Recently, the gene therapy company Arbor Biotechnologies announced the acquisition of Serendipity Biosciences, a biotech firm specializing in discovering unique gene editing technologies. The specific financial details were not disclosed. The novel editing technologies of Serendipity, discovered by the Feng Zhang laboratory, include those based on Fanzor, IsrB, and other undisclosed programmable editing technologies. These techniques will enhance Arbor's capabilities in RT editing (reverse transcriptase editing), and in inserting exons or entire genes both in vivo and in vitro, enriching Arbor's diverse toolbox of next-generation editors.
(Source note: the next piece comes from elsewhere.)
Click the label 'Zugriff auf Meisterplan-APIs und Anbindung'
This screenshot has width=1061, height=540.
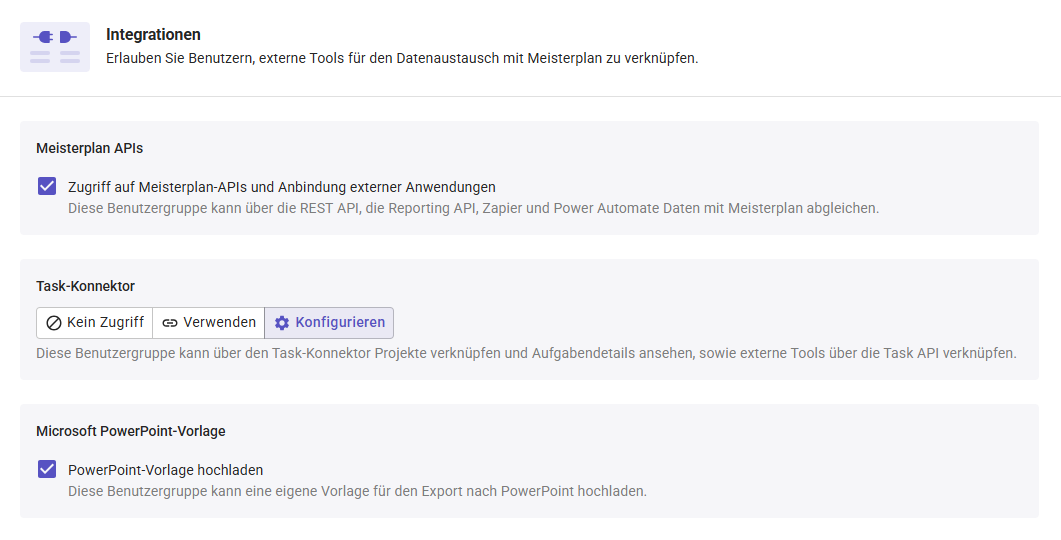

Dr. Devyn Smith, CEO of Arbor, stated that the company is committed to developing a range of compact gene editing tools, which can be delivered in any tissue-specific method, including through AAV, to treat potentially any genetic disease. The company focuses on developing therapies particularly suited for conditions affecting the liver and central nervous system. At the 2024 ASGCT Annual Meeting, Arbor presented preclinical data on their novel gene editing therapy ABO-101 for treating Primary Hyperoxaluria Type 1 (PH1), a rare genetic disorder characterized by excessive oxalate production in the liver. The oral report demonstrated that ABO-101 could highly specifically target the HAO1 gene in the liver, which encodes the upstream enzyme glycolate oxidase, implicated in the pathogenesis of PH1. In a preclinical model of PH1, ABO-101 effectively edited HAO1 in vivo. In non-human primates (NHPs), multiple doses of ABO-101 were well tolerated. The data from NHPs confirmed the efficacy and pharmacology of ABO-101: effective editing of HAO1 reduced the activity of glycolate oxidase. These findings support the ongoing IND-enabling studies.